WRITTEN REQUEST: Copy out every line of the rows below, starting with the line that contains "Where should I" and continuing through the end of the rows, keeping each line identical to the original. Leave the pictures out of your answer.

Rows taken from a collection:
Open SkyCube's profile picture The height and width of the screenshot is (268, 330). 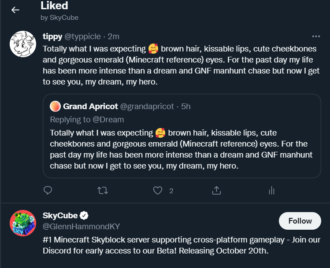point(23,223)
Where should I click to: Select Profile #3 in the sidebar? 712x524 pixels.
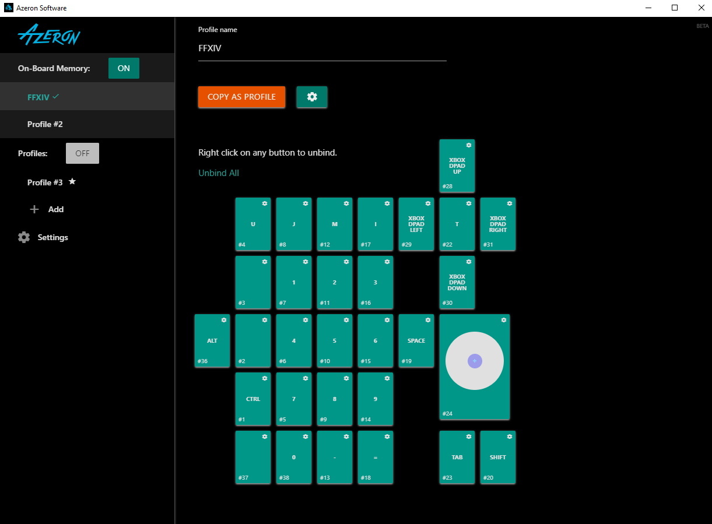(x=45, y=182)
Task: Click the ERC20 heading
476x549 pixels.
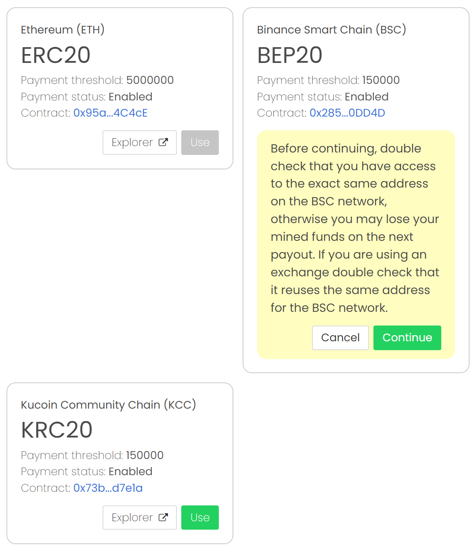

OUTPUT OF THE TASK:
Where should I click to: Select Profile #3 in the sidebar? 712x524 pixels.
(x=45, y=182)
Task: Click the ERC20 heading
476x549 pixels.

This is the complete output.